Here are the important features:
Further details including the serial wiring diagram can be
found in the Options and Adapters supplement for the printer at http://www.minuszerodegrees.net/oa/OA%20-%20IBM%20PC%20Compact%20Printer.pdf.
The printer is controlled by a Hitachi HD6801V5P microcontroller that has up to 4K of ROM and 128 bytes of RAM in the package. A 2KB SRAM (HM6116P-3) can be found on the circuit board. The printer is only wired to receive data. Flow control uses the "Clear To Send" signal to pause the host computer.
The printer was very small for a printer - 3.5 inches tall, 12.3 inches wide and 8.7 inches deep. The thermal paper (sold in rolls) fit within the printer. The paper had to be torn or cut by hand as it did not come with perforation marks.

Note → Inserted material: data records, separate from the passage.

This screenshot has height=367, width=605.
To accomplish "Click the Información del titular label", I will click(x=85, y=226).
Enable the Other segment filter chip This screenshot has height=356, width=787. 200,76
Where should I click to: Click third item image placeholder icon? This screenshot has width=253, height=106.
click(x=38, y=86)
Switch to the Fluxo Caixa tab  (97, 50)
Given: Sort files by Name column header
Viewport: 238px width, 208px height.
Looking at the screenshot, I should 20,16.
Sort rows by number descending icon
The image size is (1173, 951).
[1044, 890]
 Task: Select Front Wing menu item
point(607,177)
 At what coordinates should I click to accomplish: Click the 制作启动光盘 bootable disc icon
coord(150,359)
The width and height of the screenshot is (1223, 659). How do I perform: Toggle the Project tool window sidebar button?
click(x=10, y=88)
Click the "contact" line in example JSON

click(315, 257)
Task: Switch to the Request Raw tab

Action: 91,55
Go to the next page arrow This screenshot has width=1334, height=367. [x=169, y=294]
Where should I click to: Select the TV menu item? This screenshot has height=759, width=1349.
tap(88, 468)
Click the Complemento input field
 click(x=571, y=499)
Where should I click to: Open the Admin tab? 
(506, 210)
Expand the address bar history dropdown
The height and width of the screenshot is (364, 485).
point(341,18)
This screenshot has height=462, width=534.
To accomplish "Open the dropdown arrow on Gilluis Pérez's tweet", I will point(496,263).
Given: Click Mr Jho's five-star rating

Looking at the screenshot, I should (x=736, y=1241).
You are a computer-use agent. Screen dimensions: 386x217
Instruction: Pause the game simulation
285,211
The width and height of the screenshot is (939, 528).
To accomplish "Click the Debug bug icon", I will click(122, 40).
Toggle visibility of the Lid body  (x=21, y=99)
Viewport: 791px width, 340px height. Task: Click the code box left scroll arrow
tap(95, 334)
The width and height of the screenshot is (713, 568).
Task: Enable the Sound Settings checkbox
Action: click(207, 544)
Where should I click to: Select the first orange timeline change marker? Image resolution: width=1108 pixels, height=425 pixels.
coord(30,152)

The printer DPI is unusual in that most Epson compatible
printers were 72 DPI vertically and 60, 120, or some multiple of 60 DPI
horizontally. The Epson "single density" bitmap mode is supposed to lay
down 480 dots across 8 inches, which works out to 60 DPI. This
printer lays down 560 dots across in the single density mode, putting
it at 70 DPI. That gives it a roughly 1:1 aspect ratio, which is unusal
for a dot matrix printer.
The dithered version was rotated to landscape mode because the image is wider than it is tall, and that allows a larger image to be printed. (The printer is constrained by the maximum horizontal pixel count, which is 560.) It is then converted to grayscale, dithered using the Floyd Steinberg algorithm, rendered for the printer using the printer escape codes, copied to a PCjr, and then sent to the printer. While the image can be recognized, it is not pretty to look at. Images with higher contrast generally work better:
The printer has a self test routine that can be run without a
connection to a computer. To start the self test, hold the paper feed
button while turning the printer on. The printer will continously print
full lines of alphanumeric and graphics characters in this mode. To
stop the self test turn the printer off.
Test pattern program
The PCjr technical reference manual covers the printer but
some of the details are completely wrong. For example, it says the
printer has no graphics capability yet it also documents the ESC K 480
bit-image escape code, which is supposed to allow you print up to 480
pixels across the page at 82 DPI. Clearly the printer has graphics
capabilities, and the correct pixel count is 560 at 70 DPI. (The
documentation that I linked above has the correct details.)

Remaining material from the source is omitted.